Tuesday, 12 November 2013
Does promotion represent Blue Sky thinking or a Sky Blue problem for Coventry?
It's a bit confusing being a Coventry City fan at the moment. On the one hand, the team and manager are putting together some truly amazing results and playing the sort of football that we've rarely been accustomed to since I can remember.
On the other, the team are still playing 35 miles outside of Coventry with little support, some fans are choosing to fight each other in vicious bouts of catcalling and abuse in forums (and on TV), and there is still no way of knowing whether we will be building a new stadium or returning to the old one.
It may be tempting to try and detach these two schools of thought from one another. If the team is playing well and winning games, it becomes natural to use that as a mental escape from the financial and political quagmire the club has found itself flailing around in. If Steven Pressley has achieved these results whilst playing quality football and having to play at Sixfields then that must be some consolation for our predicament, and maybe it shouldn't be sullied by linking the good with the bad, and even the downright ugly.
Given our good start to the season, I was of this opinion. Keep the footballing side of the Sky Blue roller-coaster on one side, while the Sisu/ACL/council debacle can sit firmly on the other side. Any other way of looking at it would be to complete the self-fulfilling prophecy of being a pessimistic Coventry City fan, and our new footballing-dawn should deserve better than that.
However, given our good start to the season this view becomes a little complicated.
We need to talk about promotion. What a glorious feeling it is, especially given the 10-point deduction, to be sitting in 11th place, three points from the play-offs and with the best form in the league. While it is a somewhat rub-your-eyes-and-blink-a-few-times feeling, it also begs the question: what happens if we do earn promotion?
Let's start with the facts. As things stand, regardless of any talks between Joy Seppala and Ann Lucas, we are at Sixfields until a new stadium is built in the Coventry area for the club to return to, or we return to the Ricoh. The two have been reported to have been engaged in talks over a freehold sale of the stadium by the ever-reliable Coventry Telegraph, but these are early days and nothing remains bought or sold yet.
So unless the talks are successful and the team return to the Ricoh, that means a stay of up to five years in Northampton until a new stadium is built by which time, if current form is anything to go by, we may well have been promoted.
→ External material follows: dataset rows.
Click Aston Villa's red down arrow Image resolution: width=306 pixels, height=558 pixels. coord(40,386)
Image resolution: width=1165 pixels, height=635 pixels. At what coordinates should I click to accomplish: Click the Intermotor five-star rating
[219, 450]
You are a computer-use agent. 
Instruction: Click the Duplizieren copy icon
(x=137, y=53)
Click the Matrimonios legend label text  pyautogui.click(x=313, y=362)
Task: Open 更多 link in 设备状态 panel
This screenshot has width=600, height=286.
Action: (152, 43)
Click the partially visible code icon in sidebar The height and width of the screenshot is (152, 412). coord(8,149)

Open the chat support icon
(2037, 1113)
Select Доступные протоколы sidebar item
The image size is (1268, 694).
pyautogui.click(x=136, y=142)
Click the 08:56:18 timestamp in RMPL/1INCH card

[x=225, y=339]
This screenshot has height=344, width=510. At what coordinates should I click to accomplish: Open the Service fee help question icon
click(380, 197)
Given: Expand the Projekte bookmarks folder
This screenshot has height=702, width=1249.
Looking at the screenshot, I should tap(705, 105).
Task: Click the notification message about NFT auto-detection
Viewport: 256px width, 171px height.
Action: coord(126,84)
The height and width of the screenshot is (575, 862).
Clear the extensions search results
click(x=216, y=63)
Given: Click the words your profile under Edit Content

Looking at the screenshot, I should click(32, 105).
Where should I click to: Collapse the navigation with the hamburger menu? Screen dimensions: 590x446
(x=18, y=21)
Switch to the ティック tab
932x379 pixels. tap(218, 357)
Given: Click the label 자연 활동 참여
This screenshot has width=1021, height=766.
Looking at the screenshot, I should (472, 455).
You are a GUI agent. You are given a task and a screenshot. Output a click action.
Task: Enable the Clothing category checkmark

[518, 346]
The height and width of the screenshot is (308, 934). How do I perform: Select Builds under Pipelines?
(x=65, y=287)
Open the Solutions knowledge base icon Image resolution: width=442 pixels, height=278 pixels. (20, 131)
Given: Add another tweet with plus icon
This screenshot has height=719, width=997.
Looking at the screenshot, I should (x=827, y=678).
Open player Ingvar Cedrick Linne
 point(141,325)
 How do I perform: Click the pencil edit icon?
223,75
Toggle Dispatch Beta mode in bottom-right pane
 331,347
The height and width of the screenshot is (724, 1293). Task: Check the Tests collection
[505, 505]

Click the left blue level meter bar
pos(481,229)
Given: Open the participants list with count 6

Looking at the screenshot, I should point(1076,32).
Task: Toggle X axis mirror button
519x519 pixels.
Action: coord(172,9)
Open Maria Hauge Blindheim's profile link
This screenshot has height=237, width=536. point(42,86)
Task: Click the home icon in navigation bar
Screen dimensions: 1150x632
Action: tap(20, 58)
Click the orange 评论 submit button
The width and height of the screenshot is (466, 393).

And if we are still playing at Sixfields, I can foresee a few problems with the idea of promotion.
For a recent Championship club, the smallest stadium has been that of Scunthorpe United (Glanford Park) which has a capacity of 9,088. Their average attendance for that final year in the Championship was 5,547. Coventry's average for this year so far at Sixfields is 2,239. Even with a return to the Championship, it is hard to see crowds increasing at Sixfields due to either an unaffordable match-day experience, or continued staunch stances on watching the team at a stadium they shouldn't be playing in.
Watched on by their average of 5,547 fans, Scunthorpe were relegated after two seasons in the second tier of English football in 2011. With such low incoming revenues, challenging the elite of the Championship, especially those who were living in another realm of financial capability due to ongoing parachute-payments from the Premier League must have been nigh-on impossible for two seasons, let alone if they were trying to establish themselves as a steady, second-tier club for a number of campaigns.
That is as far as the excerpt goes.